* [Your instructions]: Your task is to copy every record exactly.

(Items from a data source)

__________________________________________________

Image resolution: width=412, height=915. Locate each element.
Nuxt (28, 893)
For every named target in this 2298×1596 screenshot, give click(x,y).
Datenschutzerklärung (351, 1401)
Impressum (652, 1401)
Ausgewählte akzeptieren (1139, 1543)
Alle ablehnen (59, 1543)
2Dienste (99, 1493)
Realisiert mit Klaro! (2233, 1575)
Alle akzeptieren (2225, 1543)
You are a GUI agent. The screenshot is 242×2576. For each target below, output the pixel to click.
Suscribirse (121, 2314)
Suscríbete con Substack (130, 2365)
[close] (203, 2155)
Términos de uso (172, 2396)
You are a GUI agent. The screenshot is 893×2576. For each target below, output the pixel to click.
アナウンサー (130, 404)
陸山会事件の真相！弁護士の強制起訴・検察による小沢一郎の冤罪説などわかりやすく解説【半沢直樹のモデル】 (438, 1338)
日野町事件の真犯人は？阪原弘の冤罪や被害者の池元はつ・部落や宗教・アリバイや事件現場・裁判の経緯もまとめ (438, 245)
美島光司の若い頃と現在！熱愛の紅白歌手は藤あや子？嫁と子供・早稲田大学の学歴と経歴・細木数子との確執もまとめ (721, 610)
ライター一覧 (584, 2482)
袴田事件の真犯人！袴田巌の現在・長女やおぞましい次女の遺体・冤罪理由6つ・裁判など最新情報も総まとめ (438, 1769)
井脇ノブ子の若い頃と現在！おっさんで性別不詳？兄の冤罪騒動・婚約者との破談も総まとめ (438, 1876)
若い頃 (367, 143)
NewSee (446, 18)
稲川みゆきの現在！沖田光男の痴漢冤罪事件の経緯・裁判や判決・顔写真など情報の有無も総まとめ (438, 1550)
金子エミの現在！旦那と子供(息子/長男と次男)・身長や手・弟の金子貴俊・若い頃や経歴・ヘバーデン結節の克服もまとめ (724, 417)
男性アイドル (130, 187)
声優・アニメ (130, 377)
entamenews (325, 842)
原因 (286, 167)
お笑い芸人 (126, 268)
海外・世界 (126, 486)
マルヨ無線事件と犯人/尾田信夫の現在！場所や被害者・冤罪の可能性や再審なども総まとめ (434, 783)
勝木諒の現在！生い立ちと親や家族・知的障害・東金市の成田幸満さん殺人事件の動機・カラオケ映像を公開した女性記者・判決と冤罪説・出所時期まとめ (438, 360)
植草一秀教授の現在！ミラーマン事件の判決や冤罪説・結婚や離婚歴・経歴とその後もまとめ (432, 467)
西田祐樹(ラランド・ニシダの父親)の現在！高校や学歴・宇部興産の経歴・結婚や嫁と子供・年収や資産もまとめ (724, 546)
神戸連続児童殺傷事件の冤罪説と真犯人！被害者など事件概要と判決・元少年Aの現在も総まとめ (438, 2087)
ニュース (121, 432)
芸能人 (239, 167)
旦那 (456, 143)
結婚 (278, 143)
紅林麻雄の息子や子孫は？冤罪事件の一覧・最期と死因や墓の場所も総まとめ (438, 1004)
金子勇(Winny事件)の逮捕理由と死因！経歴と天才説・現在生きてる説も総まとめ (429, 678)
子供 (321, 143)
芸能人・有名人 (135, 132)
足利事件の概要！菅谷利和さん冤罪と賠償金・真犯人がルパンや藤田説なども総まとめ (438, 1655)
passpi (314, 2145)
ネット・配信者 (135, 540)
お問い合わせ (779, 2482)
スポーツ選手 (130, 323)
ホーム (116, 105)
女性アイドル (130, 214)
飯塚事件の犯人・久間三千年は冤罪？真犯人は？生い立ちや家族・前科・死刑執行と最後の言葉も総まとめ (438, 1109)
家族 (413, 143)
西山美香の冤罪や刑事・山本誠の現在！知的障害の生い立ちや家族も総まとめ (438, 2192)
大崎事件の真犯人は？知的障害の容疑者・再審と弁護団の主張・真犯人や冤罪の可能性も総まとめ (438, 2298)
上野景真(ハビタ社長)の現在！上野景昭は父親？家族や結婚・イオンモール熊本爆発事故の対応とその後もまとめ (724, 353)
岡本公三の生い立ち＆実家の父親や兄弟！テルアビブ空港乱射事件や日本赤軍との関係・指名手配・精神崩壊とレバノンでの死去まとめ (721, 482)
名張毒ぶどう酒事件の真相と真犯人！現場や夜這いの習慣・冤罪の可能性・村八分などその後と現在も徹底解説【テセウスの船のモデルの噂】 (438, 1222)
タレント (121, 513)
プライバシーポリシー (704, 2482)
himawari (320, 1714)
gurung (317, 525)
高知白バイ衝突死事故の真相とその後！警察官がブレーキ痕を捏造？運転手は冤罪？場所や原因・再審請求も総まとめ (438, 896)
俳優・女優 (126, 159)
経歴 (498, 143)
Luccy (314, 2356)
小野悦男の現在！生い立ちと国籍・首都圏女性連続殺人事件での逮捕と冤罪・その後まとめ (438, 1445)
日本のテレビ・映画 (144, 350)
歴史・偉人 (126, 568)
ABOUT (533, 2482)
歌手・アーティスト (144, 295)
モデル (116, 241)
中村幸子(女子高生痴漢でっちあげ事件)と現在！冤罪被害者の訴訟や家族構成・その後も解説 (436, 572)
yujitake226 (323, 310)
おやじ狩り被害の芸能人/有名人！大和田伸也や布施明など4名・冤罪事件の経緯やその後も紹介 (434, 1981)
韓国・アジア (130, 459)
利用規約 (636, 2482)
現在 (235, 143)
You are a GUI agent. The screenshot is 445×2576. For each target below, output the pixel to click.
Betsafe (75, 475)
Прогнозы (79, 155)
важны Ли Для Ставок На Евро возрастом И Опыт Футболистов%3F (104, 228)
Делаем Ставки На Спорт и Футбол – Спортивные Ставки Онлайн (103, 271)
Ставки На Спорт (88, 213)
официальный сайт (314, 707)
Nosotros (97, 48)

__________________________________________________

* [Your response]:
Image resolution: width=412, height=915. Locate each element.
Nuxt (28, 893)
For every named target in this 2298×1596 screenshot, give click(x,y).
Datenschutzerklärung (351, 1401)
Impressum (652, 1401)
Ausgewählte akzeptieren (1139, 1543)
Alle ablehnen (59, 1543)
2Dienste (99, 1493)
Realisiert mit Klaro! (2233, 1575)
Alle akzeptieren (2225, 1543)
You are a GUI agent. The screenshot is 242×2576. For each target below, output the pixel to click.
Suscribirse (121, 2314)
Suscríbete con Substack (130, 2365)
[close] (203, 2155)
Términos de uso (172, 2396)
You are a GUI agent. The screenshot is 893×2576. For each target below, output the pixel to click.
アナウンサー (130, 404)
陸山会事件の真相！弁護士の強制起訴・検察による小沢一郎の冤罪説などわかりやすく解説【半沢直樹のモデル】 (438, 1338)
日野町事件の真犯人は？阪原弘の冤罪や被害者の池元はつ・部落や宗教・アリバイや事件現場・裁判の経緯もまとめ (438, 245)
美島光司の若い頃と現在！熱愛の紅白歌手は藤あや子？嫁と子供・早稲田大学の学歴と経歴・細木数子との確執もまとめ (721, 610)
ライター一覧 (584, 2482)
袴田事件の真犯人！袴田巌の現在・長女やおぞましい次女の遺体・冤罪理由6つ・裁判など最新情報も総まとめ (438, 1769)
井脇ノブ子の若い頃と現在！おっさんで性別不詳？兄の冤罪騒動・婚約者との破談も総まとめ (438, 1876)
若い頃 (367, 143)
NewSee (446, 18)
稲川みゆきの現在！沖田光男の痴漢冤罪事件の経緯・裁判や判決・顔写真など情報の有無も総まとめ (438, 1550)
金子エミの現在！旦那と子供(息子/長男と次男)・身長や手・弟の金子貴俊・若い頃や経歴・ヘバーデン結節の克服もまとめ (724, 417)
男性アイドル (130, 187)
声優・アニメ (130, 377)
entamenews (325, 842)
原因 (286, 167)
お笑い芸人 (126, 268)
海外・世界 (126, 486)
マルヨ無線事件と犯人/尾田信夫の現在！場所や被害者・冤罪の可能性や再審なども総まとめ (434, 783)
勝木諒の現在！生い立ちと親や家族・知的障害・東金市の成田幸満さん殺人事件の動機・カラオケ映像を公開した女性記者・判決と冤罪説・出所時期まとめ (438, 360)
植草一秀教授の現在！ミラーマン事件の判決や冤罪説・結婚や離婚歴・経歴とその後もまとめ (432, 467)
西田祐樹(ラランド・ニシダの父親)の現在！高校や学歴・宇部興産の経歴・結婚や嫁と子供・年収や資産もまとめ (724, 546)
神戸連続児童殺傷事件の冤罪説と真犯人！被害者など事件概要と判決・元少年Aの現在も総まとめ (438, 2087)
ニュース (121, 432)
芸能人 (239, 167)
旦那 (456, 143)
結婚 (278, 143)
紅林麻雄の息子や子孫は？冤罪事件の一覧・最期と死因や墓の場所も総まとめ (438, 1004)
金子勇(Winny事件)の逮捕理由と死因！経歴と天才説・現在生きてる説も総まとめ (429, 678)
子供 (321, 143)
芸能人・有名人 (135, 132)
足利事件の概要！菅谷利和さん冤罪と賠償金・真犯人がルパンや藤田説なども総まとめ (438, 1655)
passpi (314, 2145)
ネット・配信者 (135, 540)
お問い合わせ (779, 2482)
スポーツ選手 (130, 323)
ホーム (116, 105)
女性アイドル (130, 214)
飯塚事件の犯人・久間三千年は冤罪？真犯人は？生い立ちや家族・前科・死刑執行と最後の言葉も総まとめ (438, 1109)
家族 (413, 143)
西山美香の冤罪や刑事・山本誠の現在！知的障害の生い立ちや家族も総まとめ (438, 2192)
大崎事件の真犯人は？知的障害の容疑者・再審と弁護団の主張・真犯人や冤罪の可能性も総まとめ (438, 2298)
上野景真(ハビタ社長)の現在！上野景昭は父親？家族や結婚・イオンモール熊本爆発事故の対応とその後もまとめ (724, 353)
岡本公三の生い立ち＆実家の父親や兄弟！テルアビブ空港乱射事件や日本赤軍との関係・指名手配・精神崩壊とレバノンでの死去まとめ (721, 482)
名張毒ぶどう酒事件の真相と真犯人！現場や夜這いの習慣・冤罪の可能性・村八分などその後と現在も徹底解説【テセウスの船のモデルの噂】 (438, 1222)
タレント (121, 513)
プライバシーポリシー (704, 2482)
himawari (320, 1714)
gurung (317, 525)
高知白バイ衝突死事故の真相とその後！警察官がブレーキ痕を捏造？運転手は冤罪？場所や原因・再審請求も総まとめ (438, 896)
俳優・女優 (126, 159)
経歴 (498, 143)
Luccy (314, 2356)
小野悦男の現在！生い立ちと国籍・首都圏女性連続殺人事件での逮捕と冤罪・その後まとめ (438, 1445)
日本のテレビ・映画 (144, 350)
歴史・偉人 (126, 568)
ABOUT (533, 2482)
歌手・アーティスト (144, 295)
モデル (116, 241)
中村幸子(女子高生痴漢でっちあげ事件)と現在！冤罪被害者の訴訟や家族構成・その後も解説 (436, 572)
yujitake226 (323, 310)
おやじ狩り被害の芸能人/有名人！大和田伸也や布施明など4名・冤罪事件の経緯やその後も紹介 (434, 1981)
韓国・アジア (130, 459)
利用規約 (636, 2482)
現在 (235, 143)
You are a GUI agent. The screenshot is 445×2576. For each target below, output the pixel to click.
Betsafe (75, 475)
Прогнозы (79, 155)
важны Ли Для Ставок На Евро возрастом И Опыт Футболистов%3F (104, 228)
Делаем Ставки На Спорт и Футбол – Спортивные Ставки Онлайн (103, 271)
Ставки На Спорт (88, 213)
официальный сайт (314, 707)
Nosotros (97, 48)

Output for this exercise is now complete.